6.4 Sample sizes and environment
Composer: n=2 on t1/t2, n=1 on t3/t4 - its rows are indicative, not conclusive; six cells are rerunnable after Jul 11 (procedure in RESUME.md). glm's t1 median hides a 1.00-scoring collapse run; single-run failures matter at n=3. One machine, four concurrent lanes, wall clocks include CLI startup and bun install; timings are comparative under shared load, not absolute benchmarks. Two lanes (glm, opus) read prompts through shells with the user's global config; repos contained their own conventions (hance/CLAUDE.md, in-repo ponytail: comments predating the eval).

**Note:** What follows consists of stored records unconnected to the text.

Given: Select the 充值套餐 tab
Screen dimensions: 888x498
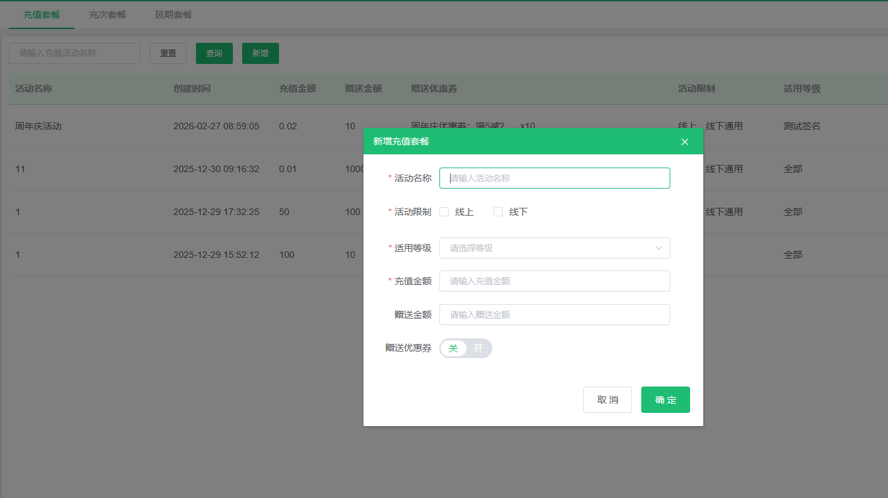Looking at the screenshot, I should [41, 14].
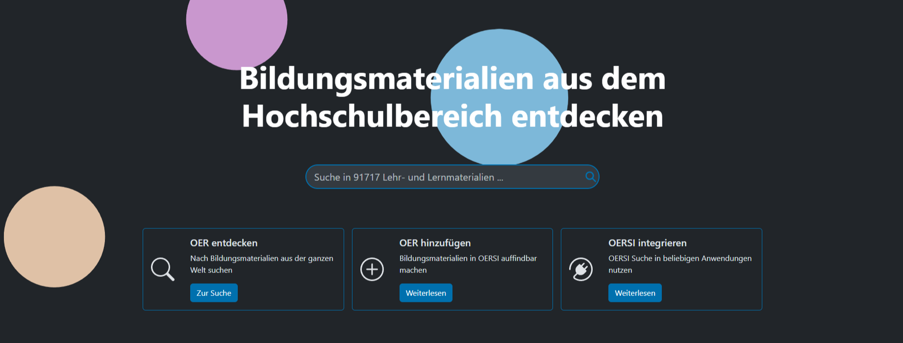The height and width of the screenshot is (343, 903).
Task: Select the 'OER hinzufügen' card title
Action: [x=435, y=243]

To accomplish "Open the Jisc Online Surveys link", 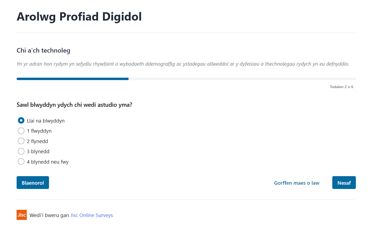I will click(x=92, y=215).

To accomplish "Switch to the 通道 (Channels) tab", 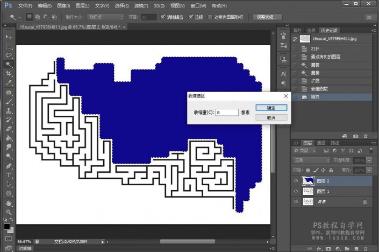I will [x=321, y=143].
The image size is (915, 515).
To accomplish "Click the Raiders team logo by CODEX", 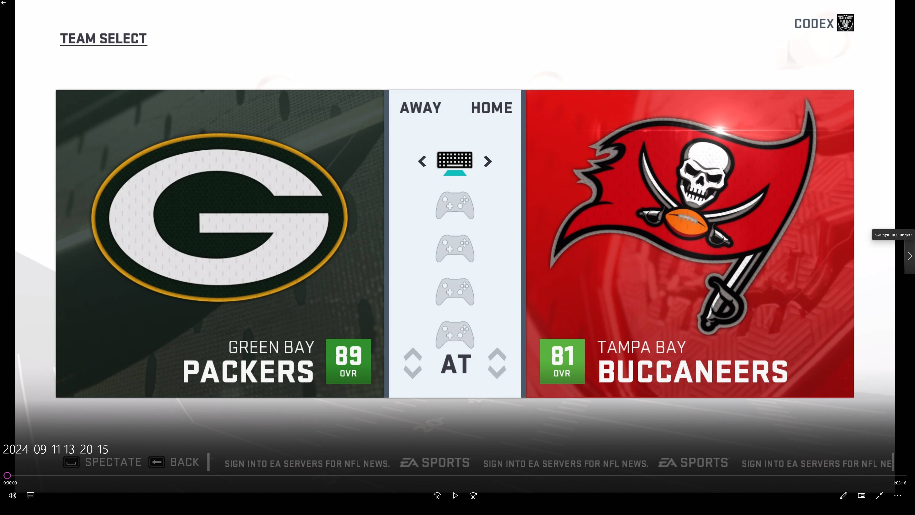I will click(845, 23).
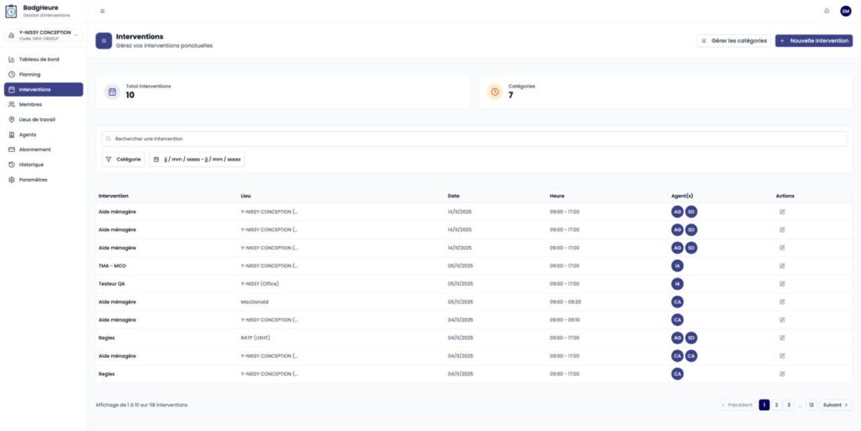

Judge pattern 6.5 Judges disagreed systematically, not randomly
24 dimension-level disagreements ≥ 2 (of 372 scored dimensions, ~6%), flagged and unresolved per protocol (judgments/ has both columns). The pattern: the GPT 5.5 judge was consistently harsher than the Fable 5 judge, and disproportionately so on artifacts that unblinded as opus (4 of 10 flagged artifacts) - possibly reacting to the ponytail-minimal style (6.1), possibly cross-family bias, possibly Fable leniency toward Claude-family output. Recommendation for the video: show both judge columns side by side instead of a merged score; the disagreement is itself a finding.
6.6 Incidents
A cleanup pkill -f "codex exec" during the sandbox recovery killed an unrelated codex process from another session (a read-only PR review); that session's work needs rerunning. Two full infra restarts happened before the clean matrix (2.5); the final dataset contains only post-fix runs.
7 · Reproduction
run.sh <task> <model> <run> executes one cell (worktree + frozen prompt + log); queue.sh <model> runs a lane; score.sh the automated layer; prep-blind.sh/fix-blind.sh build judging artifacts; judge-gpt.sh runs the GPT judge; analyze.py joins judges, flags disagreements, unblinds, aggregates; extract-tokens.py mines the CLI session stores. Worktrees are the raw artifacts - run cleanup.sh only after everything above is locked.